El menor de los problemas sería la dificultad técnica de los bancos centrales de cada país de Europa para reintroducir, a sus respectivas economías, las viejas divisas empleadas antes de la entrada en vigor del euro. Lo más preocupante de ese escenario es que, de concretarse, asestaría un golpe demoledor al proyecto de integración económica en la Europa comunitaria y ocasionaría, en consecuencia, un desajuste mayúsculo y una retroalimentación de la crisis planetaria: según el actual presidente de la Comisión Europea, José Manuel Durao Barroso, una ruptura de la zona euro implicaría sacrificar 50 por ciento del PIB de la región y redundaría en la pérdida de un millón de puestos de trabajo tan sólo en Alemania. Un escenario similar fue esbozado la semana pasada por el presidente francés, Nicolas Sarkozy: “La desaparición del euro tendría consecuencias dramáticas para los franceses (…) haría que nuestro endeudamiento fuese incontrolable, el hundimiento de la confianza paralizaría todo y la población se empobrecería”.
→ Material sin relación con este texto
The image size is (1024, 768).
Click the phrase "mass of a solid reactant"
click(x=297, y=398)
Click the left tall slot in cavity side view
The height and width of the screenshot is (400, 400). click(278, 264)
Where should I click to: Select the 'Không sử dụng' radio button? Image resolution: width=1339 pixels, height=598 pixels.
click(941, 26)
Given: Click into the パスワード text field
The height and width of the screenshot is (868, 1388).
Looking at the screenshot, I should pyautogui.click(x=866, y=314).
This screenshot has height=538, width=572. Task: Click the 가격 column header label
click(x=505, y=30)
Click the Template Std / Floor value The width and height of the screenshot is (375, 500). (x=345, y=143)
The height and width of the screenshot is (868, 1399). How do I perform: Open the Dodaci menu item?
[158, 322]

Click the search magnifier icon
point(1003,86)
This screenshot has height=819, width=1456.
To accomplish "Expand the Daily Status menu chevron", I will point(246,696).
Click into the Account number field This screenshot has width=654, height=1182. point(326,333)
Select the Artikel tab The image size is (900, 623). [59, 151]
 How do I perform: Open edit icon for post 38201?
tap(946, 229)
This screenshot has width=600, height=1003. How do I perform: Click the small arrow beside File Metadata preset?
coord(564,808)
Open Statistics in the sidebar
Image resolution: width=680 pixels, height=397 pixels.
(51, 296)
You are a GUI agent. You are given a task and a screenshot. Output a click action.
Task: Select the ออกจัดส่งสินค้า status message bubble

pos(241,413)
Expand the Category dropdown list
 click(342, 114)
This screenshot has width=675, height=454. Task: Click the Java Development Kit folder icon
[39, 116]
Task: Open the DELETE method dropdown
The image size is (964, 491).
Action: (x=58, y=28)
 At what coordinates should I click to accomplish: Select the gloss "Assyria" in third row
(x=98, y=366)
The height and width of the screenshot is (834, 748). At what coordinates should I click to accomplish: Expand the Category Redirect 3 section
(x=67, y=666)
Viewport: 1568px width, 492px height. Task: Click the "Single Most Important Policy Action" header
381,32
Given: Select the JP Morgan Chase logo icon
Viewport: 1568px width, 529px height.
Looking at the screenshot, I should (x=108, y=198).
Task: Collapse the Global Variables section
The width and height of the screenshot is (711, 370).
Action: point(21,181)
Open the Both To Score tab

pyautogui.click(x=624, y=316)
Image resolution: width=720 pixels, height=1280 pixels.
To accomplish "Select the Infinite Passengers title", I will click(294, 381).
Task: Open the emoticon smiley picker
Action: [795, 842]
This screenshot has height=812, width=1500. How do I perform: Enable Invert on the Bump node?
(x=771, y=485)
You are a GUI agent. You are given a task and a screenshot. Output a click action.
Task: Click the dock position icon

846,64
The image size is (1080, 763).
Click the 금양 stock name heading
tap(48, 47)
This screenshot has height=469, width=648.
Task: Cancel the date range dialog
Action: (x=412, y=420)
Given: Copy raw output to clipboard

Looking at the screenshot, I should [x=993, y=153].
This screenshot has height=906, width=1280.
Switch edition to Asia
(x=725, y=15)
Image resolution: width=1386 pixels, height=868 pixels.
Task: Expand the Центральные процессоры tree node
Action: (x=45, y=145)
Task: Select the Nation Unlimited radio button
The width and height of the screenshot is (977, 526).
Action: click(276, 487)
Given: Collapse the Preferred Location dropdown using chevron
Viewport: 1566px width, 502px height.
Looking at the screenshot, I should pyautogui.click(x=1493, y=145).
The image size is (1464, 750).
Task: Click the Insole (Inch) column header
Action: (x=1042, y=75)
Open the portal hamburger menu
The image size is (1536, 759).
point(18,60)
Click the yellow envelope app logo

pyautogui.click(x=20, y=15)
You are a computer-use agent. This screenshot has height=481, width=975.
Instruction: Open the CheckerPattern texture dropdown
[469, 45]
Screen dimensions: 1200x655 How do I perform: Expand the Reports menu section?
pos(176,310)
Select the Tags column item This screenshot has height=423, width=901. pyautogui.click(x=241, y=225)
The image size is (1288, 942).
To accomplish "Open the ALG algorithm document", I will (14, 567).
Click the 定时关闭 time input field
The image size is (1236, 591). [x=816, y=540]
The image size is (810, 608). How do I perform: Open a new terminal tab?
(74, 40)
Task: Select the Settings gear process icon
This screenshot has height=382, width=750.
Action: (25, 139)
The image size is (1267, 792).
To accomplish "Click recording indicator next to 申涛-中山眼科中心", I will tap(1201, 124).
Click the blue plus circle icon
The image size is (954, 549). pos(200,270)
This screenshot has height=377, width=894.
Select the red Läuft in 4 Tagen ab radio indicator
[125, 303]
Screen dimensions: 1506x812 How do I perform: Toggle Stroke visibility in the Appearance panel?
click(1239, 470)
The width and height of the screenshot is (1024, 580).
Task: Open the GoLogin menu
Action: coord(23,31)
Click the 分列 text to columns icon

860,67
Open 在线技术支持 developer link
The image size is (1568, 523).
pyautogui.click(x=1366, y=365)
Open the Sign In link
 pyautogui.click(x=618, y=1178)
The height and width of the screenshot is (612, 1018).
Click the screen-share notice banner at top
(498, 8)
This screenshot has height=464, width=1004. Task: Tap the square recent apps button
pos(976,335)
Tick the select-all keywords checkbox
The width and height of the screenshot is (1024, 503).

La incertidumbre que se vive hoy en Europa es indicativa, por otra parte, de las fallas que arrastra de origen el proceso de integración que se desarrolla en esa región del mundo: en efecto, aunque la preocupación inmediata de autoridades regionales, los gobiernos nacionales, las empresas y las sociedades pase por la salvación del euro, el problema de origen no parece ser tanto la adopción de la moneda común, cuanto la aplicación de un modelo económico que ha mostrado su capacidad para socavar la solidez económica, institucional, social y política en las naciones y en los bloques regionales en que ha sido implantado.
En el caso de la Europa comunitaria, como han señalado diversos analistas, esa raíz desestabilizadora del neoliberalismo se expresó con la poca o nula atención, puesta en su momento por las autoridades a los desequilibrios y asimetrías existentes entre las economías de la zona –en la que convergen países industrializados, pero también economías débiles y dependientes–, y con la falta de capacidad de los gobiernos para contener la carga de corrupción y opacidad que históricamente ha acompañado la aplicación del llamado consenso de Washington.
Ante tales elementos de juicio, la salvación del euro sería insuficiente para detener el deterioro social y político en el viejo continente a consecuencia del neoliberalismo. De no reformularse de raíz el modelo económico vigente en esa y otras regiones, la economía mundial podría encaminarse a una nueva y peligrosa debacle, con los consiguientes y dramáticos saldos humanos, sociales y nacionales.